The first batch of open data will include approximately 70 data types related to natural language and AI vision, such as raw language-based query, search, and generation data; optical character recognition (OCR) data; indoor and outdoor crowd characteristics data; and three-dimensional (3D) object data on firefighter behavior.

Data published through the AI Hub will meet international quality standards and be de-identified from personally identifiable information.

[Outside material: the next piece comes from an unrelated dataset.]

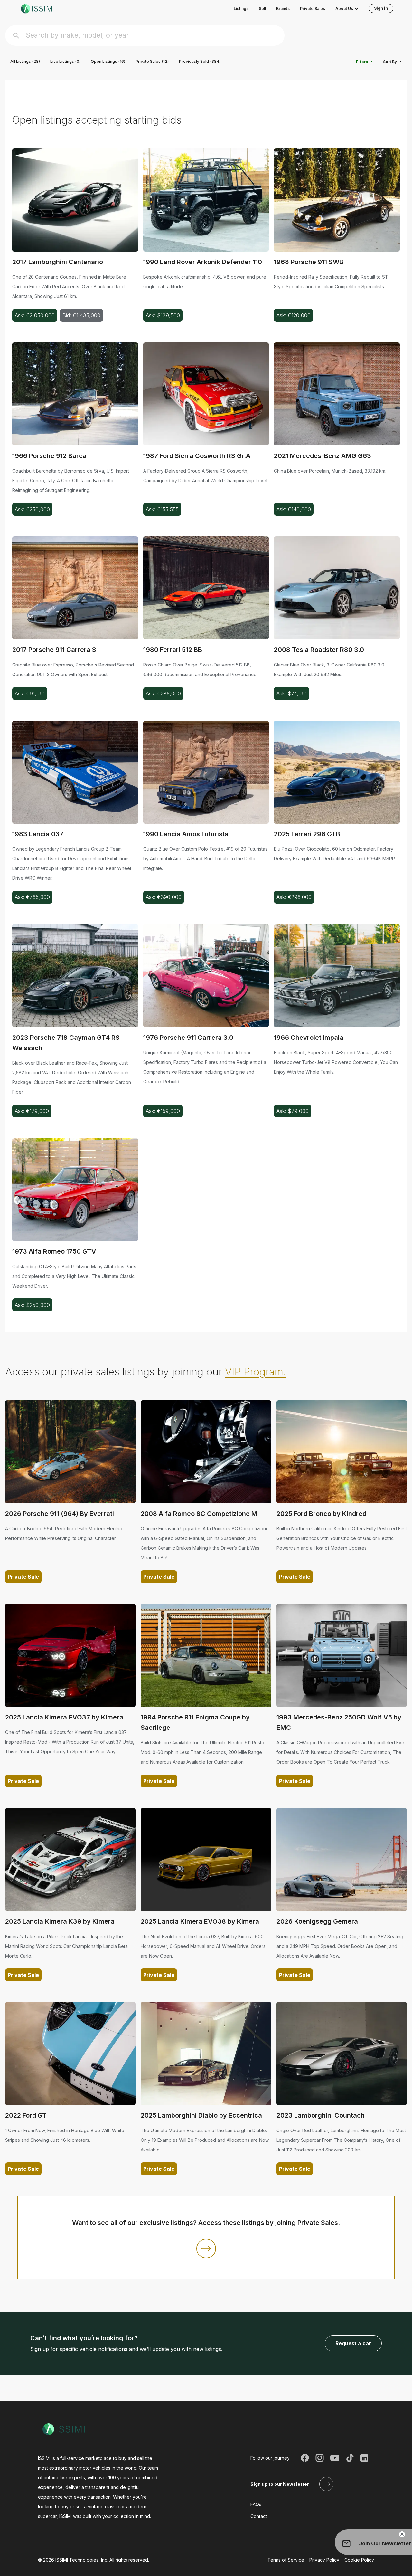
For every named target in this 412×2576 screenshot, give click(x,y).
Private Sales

To ensure validity and accuracy, usage checks will be conducted by training the data on AI models companies and institutions use.

In addition, user input on data quality requirements and errors will be incorporated into a complementary process for about three months after opening to improve data quality.

The AI Policy Officer said, "The AI industry is evolving rapidly with the emergence of super-scale AI such as ChatGPT."

To help companies and researchers secure new data, the official added that the existing business would be restructured around labeled data to ensure large-scale unlabeled and multi-task labeled data for training super-scale AI and multiple types simultaneously.